Louis XIV avait conçu et exprimé la grande pensée de ce projet long-temps avant l’invention des rails et des locomotives terrestres et navales par la vapeur, quand il publia le bel édit de 1666, par lequel il ordonna l’ouverture du canal du Languedoc. Dans le préambule de cet édit, Louis XIV disait qu’il voulait donner à toutes les nations du monde, ainsi qu’à la France, la faculté de faire en peu de jours, par l’intérieur du royaume, un trajet qu’on ne pouvait entreprendre que par le détroit de Gibraltar, avec beaucoup de dépenses et de temps. — Maintenant que nous n’avons plus à alléguer ni les troubles civils, ni la guerre extérieure, laisserons-nous dormir encore un siècle la pensée de Louis XIV, quand l’Europe tout entière se réveille autour de nous avec des pensées qui semblent inspirées par celle-ci ? Resterons-nous en arrière du mouvement général, et voudrions-nous prendre dans l’ordre moral des nations une situation analogue à notre position géographique : en tête de l’Espagne et à la queue de la Prusse et des états du Rhin ? Ou au contraire, saisissant la place que Dieu semble nous avoir assignée en nous accordant tant d’illustres génies et tant de grands rois, nous mettrons-nous entre deux civilisations, celles du Nord et du Midi, leur tendant à toutes deux les mains, ouvrant notre territoire à leurs intérêts, qui serviront les nôtres, et traçant de l’une à l’autre des routes et des canaux, pour les accroître et les rapprocher ?
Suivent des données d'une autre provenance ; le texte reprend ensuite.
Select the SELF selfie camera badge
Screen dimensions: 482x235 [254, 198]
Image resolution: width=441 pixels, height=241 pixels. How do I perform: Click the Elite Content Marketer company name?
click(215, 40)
Ce rôle est plus digne de la France ; mais il s’élève d’étranges objections. N’a-t-on pas dit que les lois des chemins en fer et des canaux nuiraient au remboursement de la rente, à la conversion du cinq pour cent, que demande M. Gouin, sans indiquer la route à suivre ? Franchement, s’il en est ainsi, et s’il faut opter, nous croyons qu’il est plus urgent de faire des canaux et des routes, et que l’habitant de l’Auvergne, qui manque de pain, voyant arriver le blé dont on ne sait que faire au fond de la Bretagne, croira plus à la sollicitude du gouvernement, que s’il se trouvait imperceptiblement dégrevé de sa part dans l’économie annuelle de 10 millions que donnera peut-être un jour la conversion des rentes. C’est sans doute quelque chose que dix millions, et une économie de cette importance ne doit pas être dédaignée ; mais aussi quel accroissement de revenus la France ne trouvera-t-elle pas dans un accroissement de communications intérieures et extérieures ? Qu’on se reporte au passé, qu’on songe à ce que la France a gagné par ses routes, tout incomplètes qu’elles sont ! En Vendée, où l’on trace des routes militaires, le prix des terres a augmenté d’un tiers en trois ans. M. Lafitte a dit, dans un opuscule en faveur de la réduction des rentes, ces paroles qui parlent encore bien plus haut contre la réduction, si elle doit empêcher l’exécution des chemins de fer et des canaux : « La progression des richesses, quand le mouvement est donné à un peuple, est immense. Elle est telle que le capital d’autrefois n’est rien près du capital d’aujourd’hui. Que serait, en effet, la dette du Régent, ou de l’abbé Terray, ou de Calonne, pour la France actuelle ? Que seraient pour nous les 56 millions qui affectaient si douloureusement M. Necker ? Le capital de la France ne s’est-il pas accru en peu de temps de plus de 10 milliards ? Veut-on savoir ce que coûterait aujourd’hui, sur un seul point de la capitale, le terrain nu de l’habitation de quelques moines ? 18 millions. » — À notre tour, nous demanderons ce que sera l’économie du demi pour cent, quand les communications projetées seront faites ? Et ne sera-t-il pas toujours temps d’opérer cette réduction, tandis que chaque retard apporté dans l’exécution des lignes de chemins de fer et de canaux met l’avenir commercial de la France en péril ?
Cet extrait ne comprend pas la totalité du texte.